:: Raw data ::
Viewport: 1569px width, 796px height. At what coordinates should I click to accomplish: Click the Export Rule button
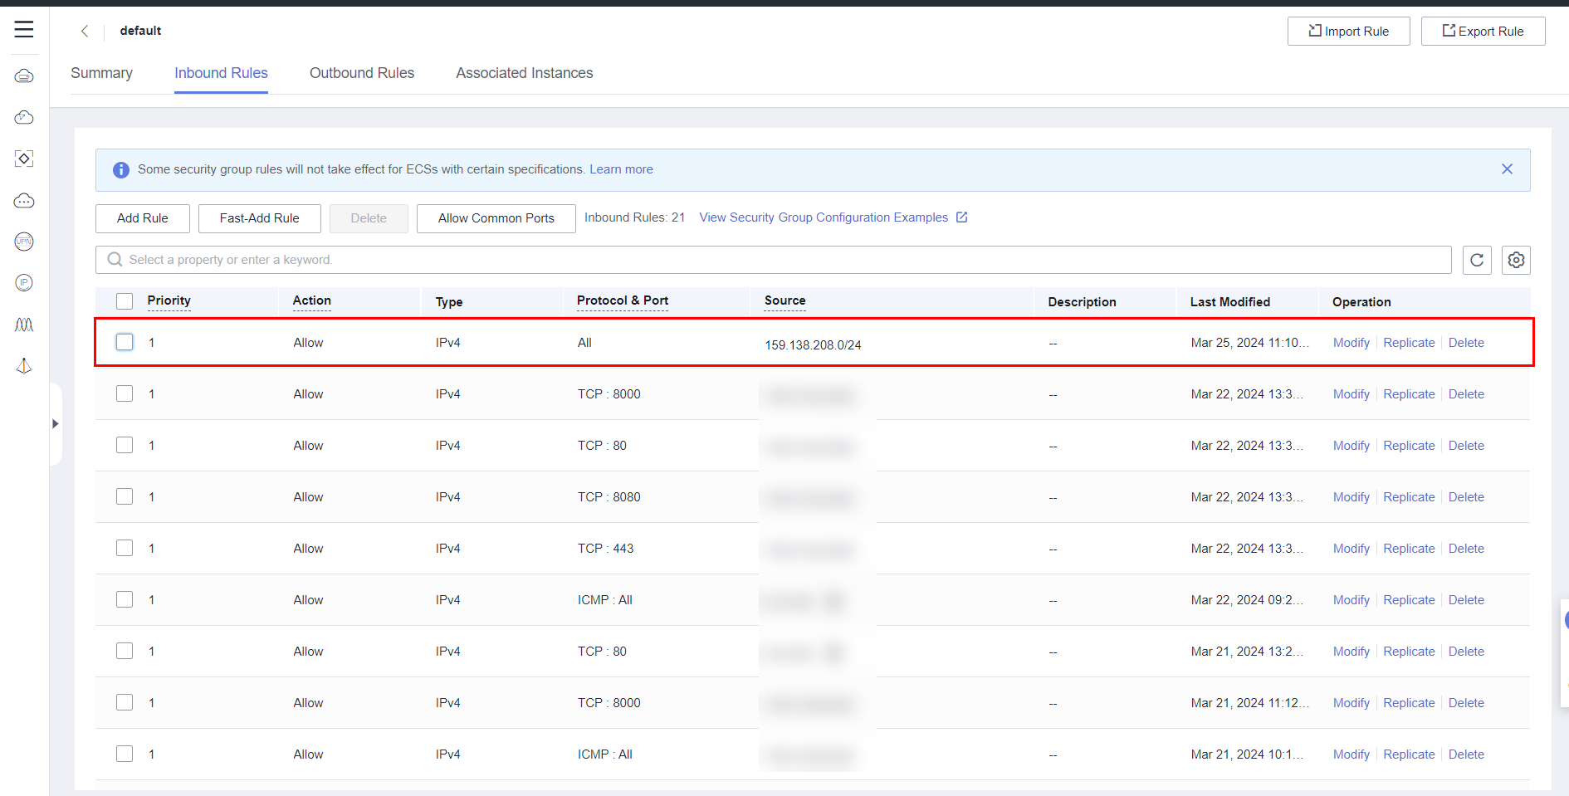[x=1483, y=32]
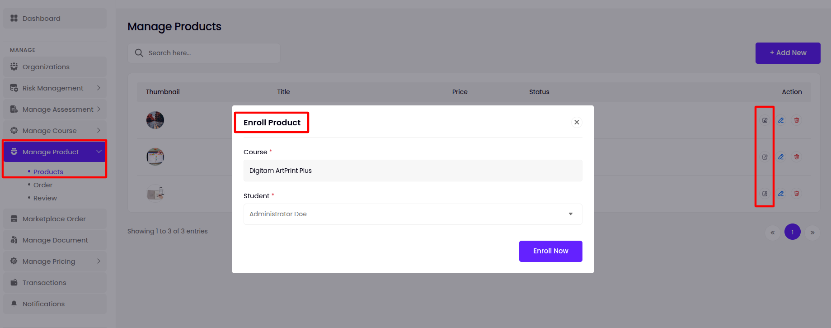Go to Dashboard in the sidebar
Viewport: 831px width, 328px height.
pos(41,19)
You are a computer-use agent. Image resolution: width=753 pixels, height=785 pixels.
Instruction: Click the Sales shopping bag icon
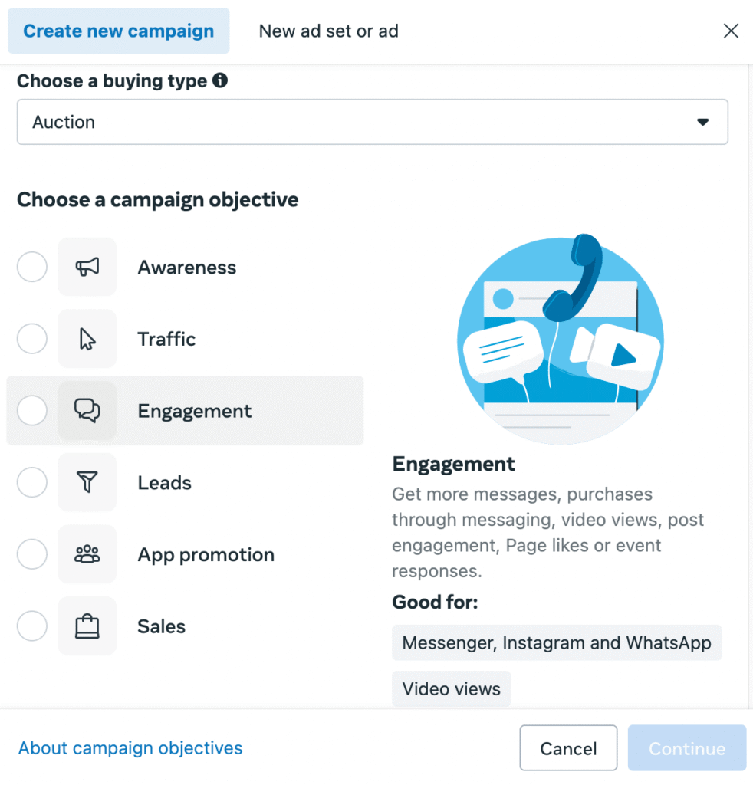click(x=87, y=626)
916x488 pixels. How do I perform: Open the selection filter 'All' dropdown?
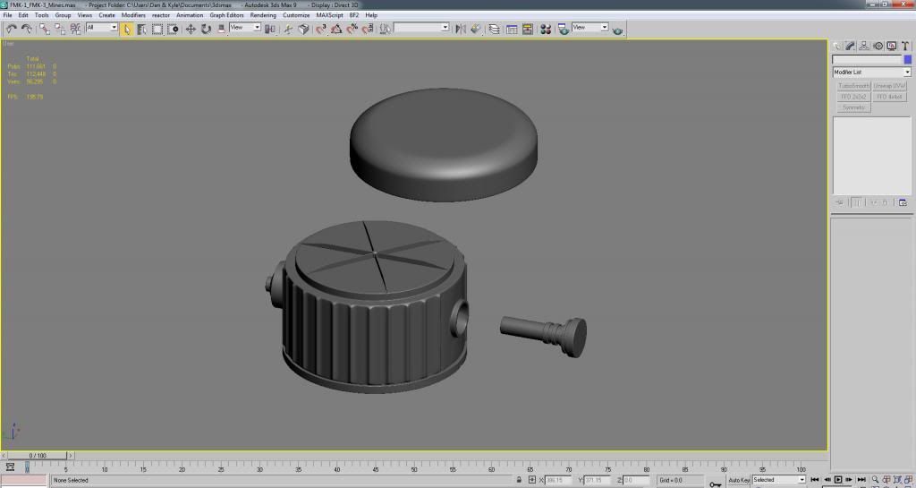click(x=102, y=28)
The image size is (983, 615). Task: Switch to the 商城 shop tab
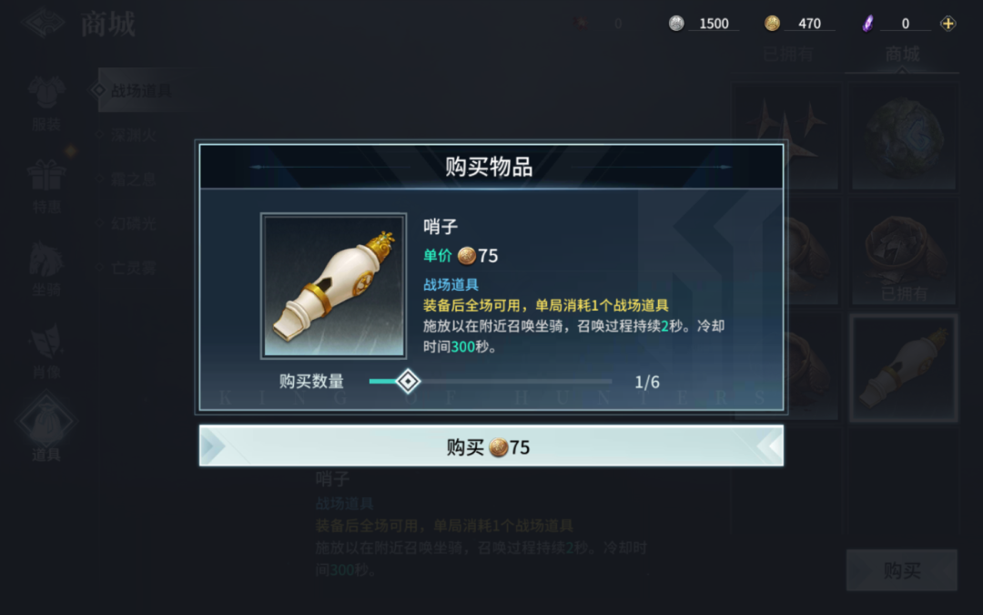point(902,55)
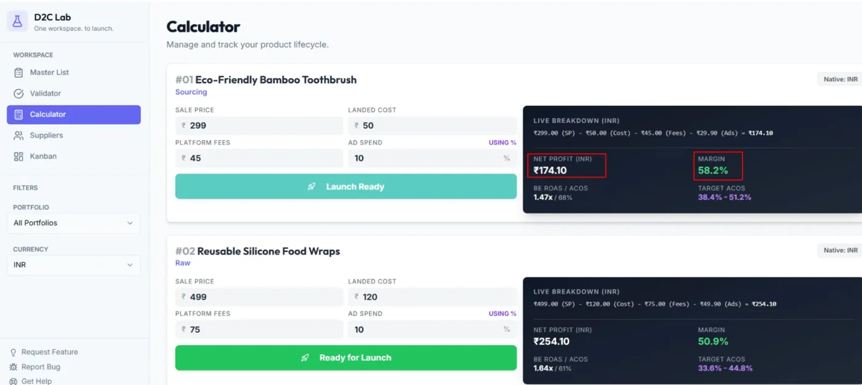
Task: Click the D2C Lab flask logo icon
Action: (17, 21)
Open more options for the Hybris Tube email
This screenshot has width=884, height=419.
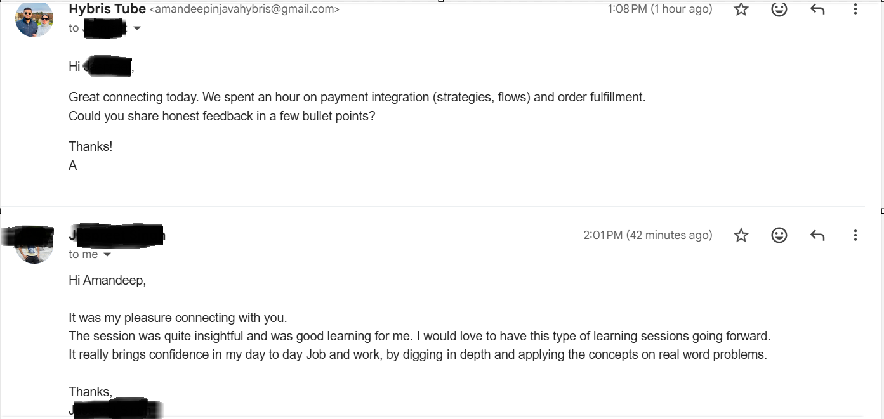pos(855,9)
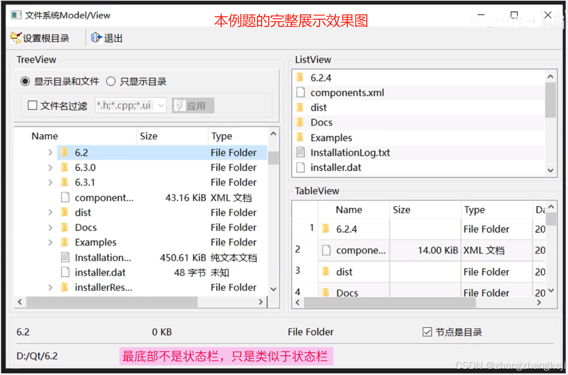Click the lightning icon on the 应用 button
The image size is (568, 375).
point(180,105)
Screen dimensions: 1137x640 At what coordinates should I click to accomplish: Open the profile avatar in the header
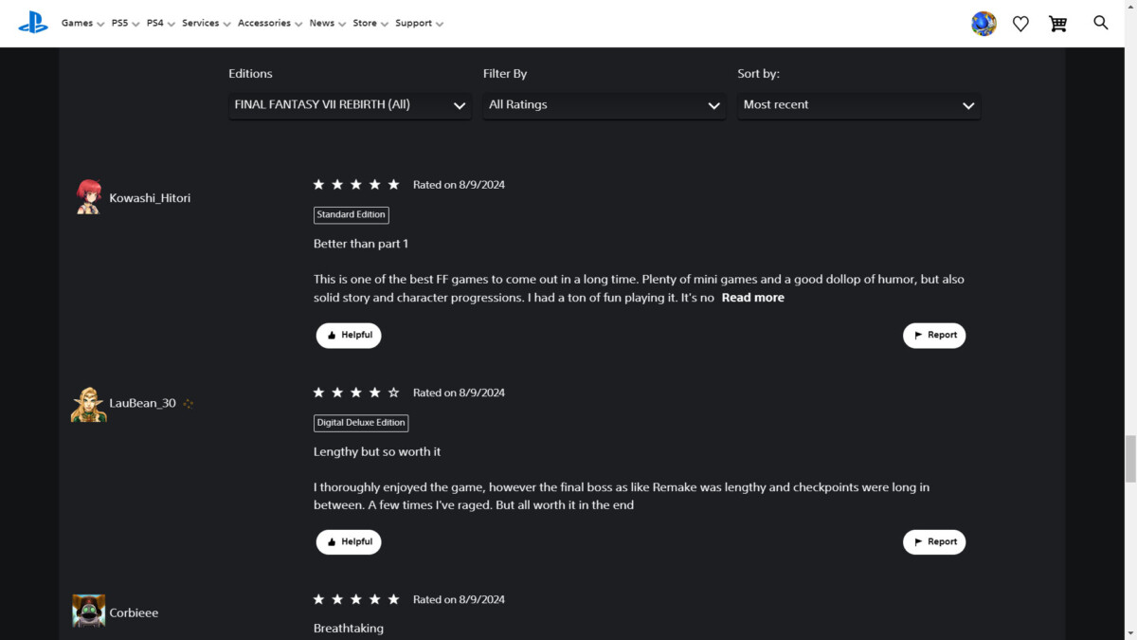(984, 24)
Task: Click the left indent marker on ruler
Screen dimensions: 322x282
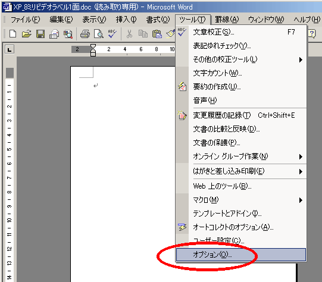Action: [x=93, y=54]
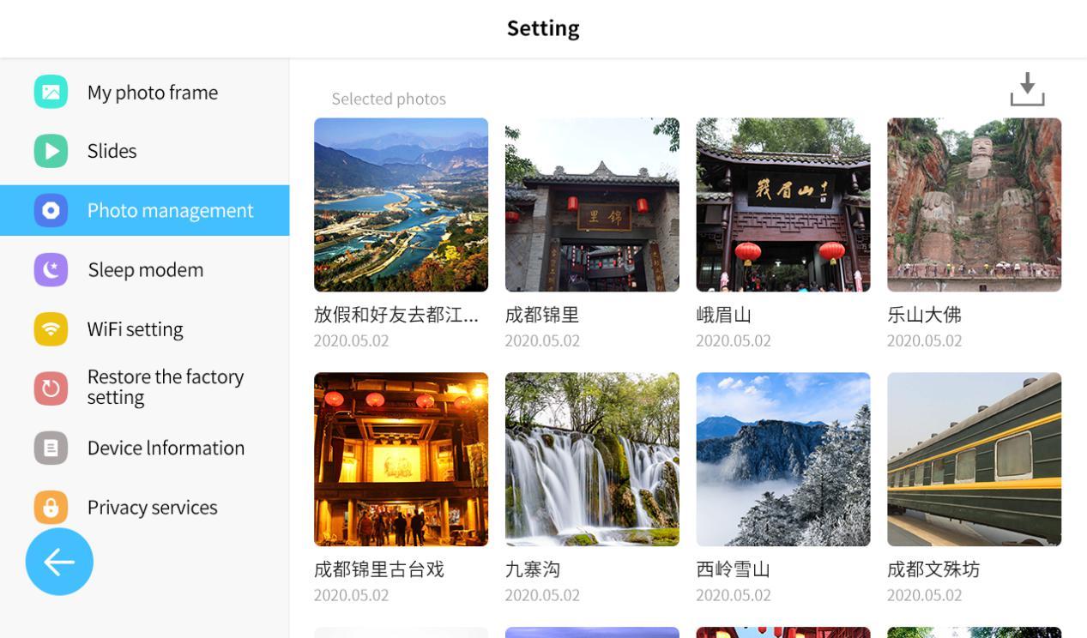Viewport: 1087px width, 638px height.
Task: Select the 成都文殊坊 green train photo
Action: coord(975,459)
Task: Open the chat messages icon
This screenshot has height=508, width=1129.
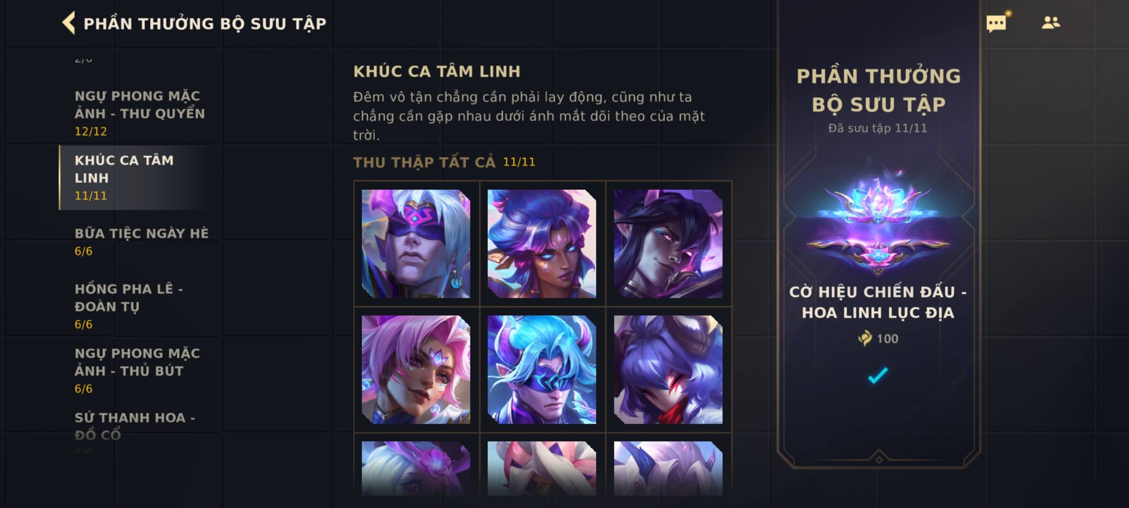Action: [x=997, y=23]
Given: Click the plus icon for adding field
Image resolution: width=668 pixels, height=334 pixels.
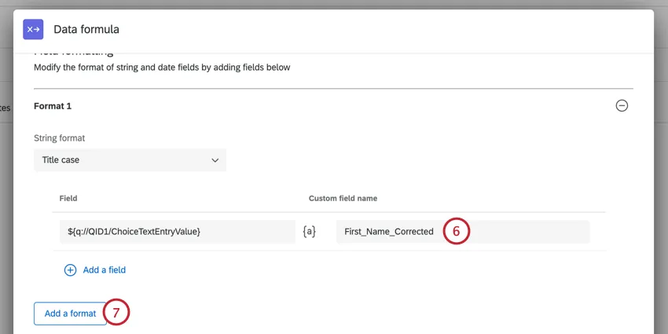Looking at the screenshot, I should click(x=70, y=270).
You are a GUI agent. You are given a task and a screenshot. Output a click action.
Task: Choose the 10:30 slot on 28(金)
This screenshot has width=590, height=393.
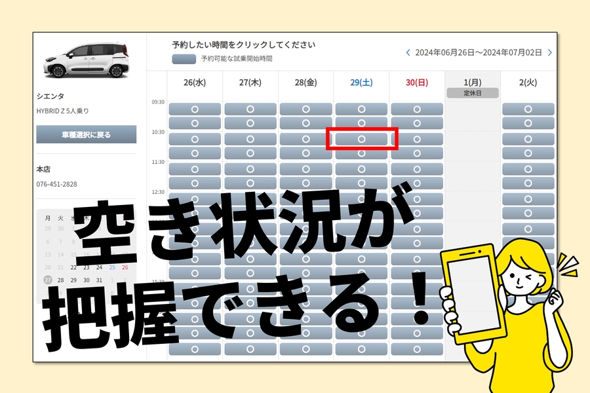coord(306,138)
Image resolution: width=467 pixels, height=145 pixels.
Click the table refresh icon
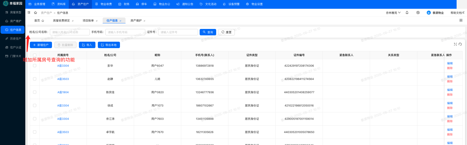460,44
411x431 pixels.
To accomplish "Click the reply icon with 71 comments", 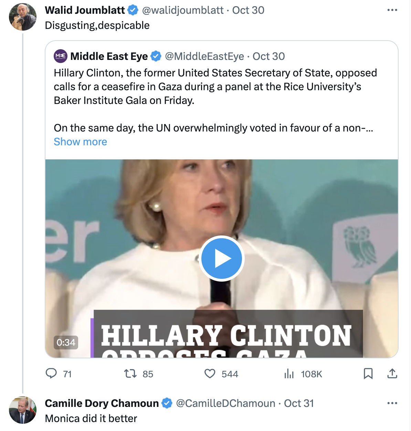I will pyautogui.click(x=52, y=374).
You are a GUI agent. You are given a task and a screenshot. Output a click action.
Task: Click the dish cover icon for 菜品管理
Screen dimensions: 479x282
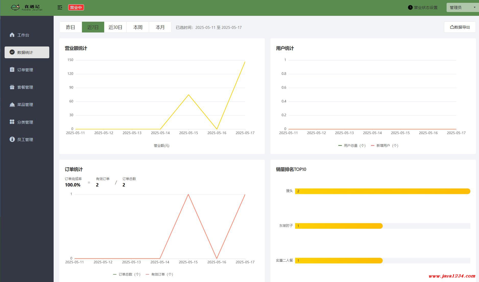(12, 104)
:::
Job
Print the lines from the one with "916x488 pixels. How" to the one with "point(180,105)", both included, reproducing them without changes and leaving out the pictures.

Exercise answer
916x488 pixels. How do I perform: Open the selection filter 'All' dropdown?
click(x=102, y=28)
The image size is (983, 615). Task: Switch to the 商城 shop tab
point(902,55)
Task: Click the D2C Lab flask logo icon
Action: (17, 21)
Open more options for the Hybris Tube email
This screenshot has width=884, height=419.
pos(855,9)
Click the lightning icon on the 应用 button
The image size is (568, 375).
point(180,105)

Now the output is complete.